* Study material
+ + + + +

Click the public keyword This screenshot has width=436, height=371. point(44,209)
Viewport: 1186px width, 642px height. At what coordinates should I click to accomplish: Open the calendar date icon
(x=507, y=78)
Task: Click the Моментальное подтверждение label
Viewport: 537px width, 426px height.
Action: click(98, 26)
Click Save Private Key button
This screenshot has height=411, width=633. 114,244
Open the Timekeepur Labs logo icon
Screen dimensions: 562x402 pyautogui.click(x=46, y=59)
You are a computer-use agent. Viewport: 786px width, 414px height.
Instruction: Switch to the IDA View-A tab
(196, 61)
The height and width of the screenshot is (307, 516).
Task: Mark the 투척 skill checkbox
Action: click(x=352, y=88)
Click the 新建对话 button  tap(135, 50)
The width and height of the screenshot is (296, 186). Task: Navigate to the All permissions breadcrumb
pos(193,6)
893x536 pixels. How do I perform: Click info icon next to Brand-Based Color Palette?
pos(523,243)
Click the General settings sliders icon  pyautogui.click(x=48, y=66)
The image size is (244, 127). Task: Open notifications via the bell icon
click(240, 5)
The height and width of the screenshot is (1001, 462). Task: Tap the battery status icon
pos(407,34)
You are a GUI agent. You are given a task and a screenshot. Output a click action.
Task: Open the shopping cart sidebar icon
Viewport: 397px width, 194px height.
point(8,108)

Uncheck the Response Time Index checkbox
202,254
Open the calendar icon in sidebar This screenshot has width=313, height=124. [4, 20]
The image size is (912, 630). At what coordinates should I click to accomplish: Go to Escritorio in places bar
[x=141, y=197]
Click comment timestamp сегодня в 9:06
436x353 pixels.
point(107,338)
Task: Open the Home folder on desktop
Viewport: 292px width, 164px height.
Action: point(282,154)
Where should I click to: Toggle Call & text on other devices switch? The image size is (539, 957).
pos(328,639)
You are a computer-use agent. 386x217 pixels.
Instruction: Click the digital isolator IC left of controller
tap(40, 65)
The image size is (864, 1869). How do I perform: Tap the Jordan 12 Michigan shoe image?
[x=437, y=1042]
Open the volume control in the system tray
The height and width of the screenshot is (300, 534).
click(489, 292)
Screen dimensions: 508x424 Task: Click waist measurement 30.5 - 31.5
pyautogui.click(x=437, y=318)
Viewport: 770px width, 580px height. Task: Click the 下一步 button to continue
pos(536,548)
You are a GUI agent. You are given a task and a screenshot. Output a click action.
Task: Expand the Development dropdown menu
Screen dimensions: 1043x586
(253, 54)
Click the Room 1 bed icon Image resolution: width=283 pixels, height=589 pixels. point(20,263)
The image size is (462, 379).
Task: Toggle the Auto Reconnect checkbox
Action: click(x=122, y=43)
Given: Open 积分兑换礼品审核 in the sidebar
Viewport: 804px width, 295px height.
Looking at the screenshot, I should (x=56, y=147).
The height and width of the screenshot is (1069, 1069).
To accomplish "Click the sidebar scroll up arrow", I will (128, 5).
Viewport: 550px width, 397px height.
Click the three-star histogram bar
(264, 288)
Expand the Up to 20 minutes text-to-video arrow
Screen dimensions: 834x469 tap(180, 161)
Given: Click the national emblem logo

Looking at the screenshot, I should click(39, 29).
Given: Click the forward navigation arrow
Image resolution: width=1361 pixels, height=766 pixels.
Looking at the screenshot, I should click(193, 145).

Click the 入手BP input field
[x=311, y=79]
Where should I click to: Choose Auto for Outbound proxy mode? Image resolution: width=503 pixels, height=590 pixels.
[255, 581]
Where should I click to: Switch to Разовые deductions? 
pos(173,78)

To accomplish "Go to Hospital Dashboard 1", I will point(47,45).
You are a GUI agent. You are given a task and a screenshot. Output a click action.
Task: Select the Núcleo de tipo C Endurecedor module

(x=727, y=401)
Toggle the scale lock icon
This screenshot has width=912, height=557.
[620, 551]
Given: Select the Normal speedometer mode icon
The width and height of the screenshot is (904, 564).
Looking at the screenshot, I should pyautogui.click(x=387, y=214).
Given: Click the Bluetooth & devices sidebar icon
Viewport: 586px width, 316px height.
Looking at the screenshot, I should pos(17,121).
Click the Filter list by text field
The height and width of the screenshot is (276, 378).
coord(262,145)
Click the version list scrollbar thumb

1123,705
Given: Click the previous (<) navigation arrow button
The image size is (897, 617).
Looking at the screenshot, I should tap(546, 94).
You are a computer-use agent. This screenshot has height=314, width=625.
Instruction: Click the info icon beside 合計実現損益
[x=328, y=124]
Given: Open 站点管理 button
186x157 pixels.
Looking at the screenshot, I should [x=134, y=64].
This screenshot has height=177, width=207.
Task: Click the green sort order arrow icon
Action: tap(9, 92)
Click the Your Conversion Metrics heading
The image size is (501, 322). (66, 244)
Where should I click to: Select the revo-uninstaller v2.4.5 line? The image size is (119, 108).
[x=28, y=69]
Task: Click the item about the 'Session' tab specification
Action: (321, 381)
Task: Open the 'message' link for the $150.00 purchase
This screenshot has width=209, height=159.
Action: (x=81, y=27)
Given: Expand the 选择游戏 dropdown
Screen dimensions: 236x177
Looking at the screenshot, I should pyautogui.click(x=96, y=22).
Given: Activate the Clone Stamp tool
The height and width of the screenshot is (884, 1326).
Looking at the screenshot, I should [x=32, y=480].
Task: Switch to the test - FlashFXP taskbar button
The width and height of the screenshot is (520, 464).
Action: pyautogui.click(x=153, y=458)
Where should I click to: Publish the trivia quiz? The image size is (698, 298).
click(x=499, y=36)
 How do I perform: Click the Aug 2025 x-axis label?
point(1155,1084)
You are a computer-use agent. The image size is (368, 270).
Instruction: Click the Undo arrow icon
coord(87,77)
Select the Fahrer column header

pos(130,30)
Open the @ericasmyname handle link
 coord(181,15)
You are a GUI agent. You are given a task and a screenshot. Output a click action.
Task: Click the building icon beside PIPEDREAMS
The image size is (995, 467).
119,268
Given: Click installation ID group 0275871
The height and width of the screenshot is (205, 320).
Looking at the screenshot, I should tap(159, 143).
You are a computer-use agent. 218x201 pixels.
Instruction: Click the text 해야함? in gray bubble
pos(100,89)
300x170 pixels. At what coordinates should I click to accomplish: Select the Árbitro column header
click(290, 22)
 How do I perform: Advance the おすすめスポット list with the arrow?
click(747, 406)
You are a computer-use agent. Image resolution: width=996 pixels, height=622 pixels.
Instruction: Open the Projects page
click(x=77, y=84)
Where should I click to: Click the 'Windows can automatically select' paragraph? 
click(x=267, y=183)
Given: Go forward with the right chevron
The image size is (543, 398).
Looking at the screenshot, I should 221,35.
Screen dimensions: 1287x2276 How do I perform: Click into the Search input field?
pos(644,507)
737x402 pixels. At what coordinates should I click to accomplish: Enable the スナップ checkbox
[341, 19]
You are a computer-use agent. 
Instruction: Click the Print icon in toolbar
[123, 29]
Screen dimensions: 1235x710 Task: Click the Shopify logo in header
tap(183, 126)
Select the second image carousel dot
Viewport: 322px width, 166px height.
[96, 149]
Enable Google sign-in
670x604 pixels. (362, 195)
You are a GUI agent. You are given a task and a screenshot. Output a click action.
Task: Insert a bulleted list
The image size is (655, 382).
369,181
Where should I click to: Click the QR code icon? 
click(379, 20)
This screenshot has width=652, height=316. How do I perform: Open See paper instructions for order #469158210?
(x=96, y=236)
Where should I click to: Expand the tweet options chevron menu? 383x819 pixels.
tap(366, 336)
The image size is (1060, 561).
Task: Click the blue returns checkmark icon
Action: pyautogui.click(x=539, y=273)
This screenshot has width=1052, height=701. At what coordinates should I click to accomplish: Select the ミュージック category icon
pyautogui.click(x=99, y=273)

+ + + + +

* Prompt
All that should be written out is the stretch of lines above between the one holding "Instruction: Click the Undo arrow icon" and the one holding "Task: Click the building", inclusive, exactly as given.

* The completed task
Instruction: Click the Undo arrow icon
coord(87,77)
Select the Fahrer column header

pos(130,30)
Open the @ericasmyname handle link
 coord(181,15)
You are a GUI agent. You are given a task and a screenshot. Output a click action.
Task: Click the building icon beside PIPEDREAMS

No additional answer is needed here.